Almeno per il momento, Facebook non ha interesse a produrre una propria flotta di droni da utilizzare a livello commerciale per diffondere Internet: il suo obiettivo è trovare il sistema per farlo in modo economico, e offrirlo poi ad aziende e a organizzazioni di vario tipo per metterlo in pratica. Non è comunque escluso che in futuro possa disporre di una serie di droni da usare in casi di emergenza, inviandoli per esempio dove si verifica una crisi, per esempio un disastro naturale, e offrire la possibilità alla popolazione di avere lo stesso accesso a Internet per coordinare le operazioni di soccorso.

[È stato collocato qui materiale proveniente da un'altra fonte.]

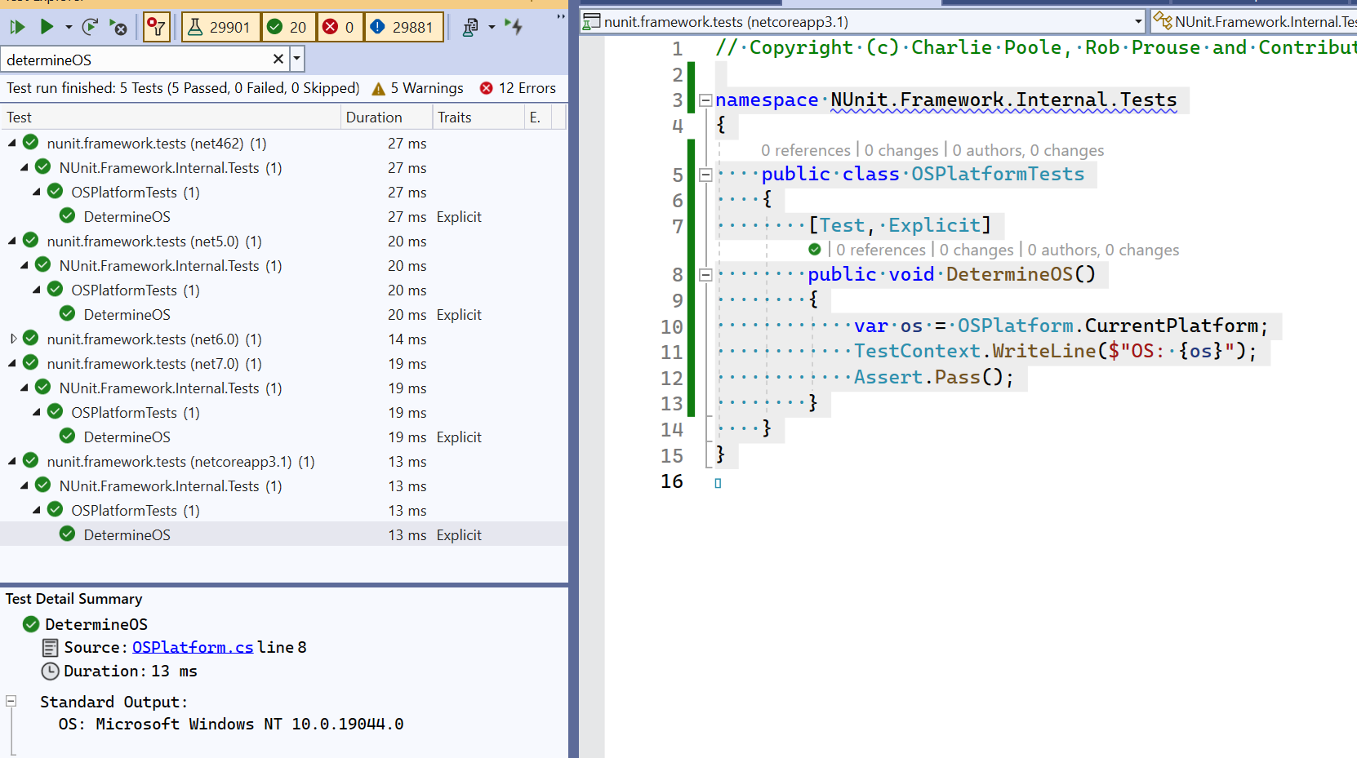Repeat the last test run
Screen dimensions: 1357x758
point(90,27)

Lo scetticismo di alcuni sulla possibilità di rendere tecnicamente funzionante il progetto di Facebook è superato, di gran lunga, da quello degli osservatori che ritengono improbabile che l’azienda ottenga i permessi dai governi per una soluzione di questo tipo. Dalla vendita delle frequenze radio, di solito con apposite aste, i paesi ottengono grandi quantità di denaro dalle compagnie di telecomunicazioni. Le flotte di droni per diffondere Internet potrebbero mettere in discussione questo modello e trovare qualche ostilità a livello governativo. Facebook ha avuto inoltre difficoltà in alcuni paesi già con altre iniziative tese a estendere la connettività a Internet: in India un suo progetto è stato sostanzialmente fermato dal governo con il timore che l’azienda volesse di fatto sostituire il Web con il suo social network. Questa preoccupazione è condivisa dalle autorità di controllo in diversi paesi e Zuckerberg si è impegnato a lavorare in modo più trasparente, spiegando meglio gli obiettivi della sua azienda per portare Internet in tutto il mondo, con o senza droni.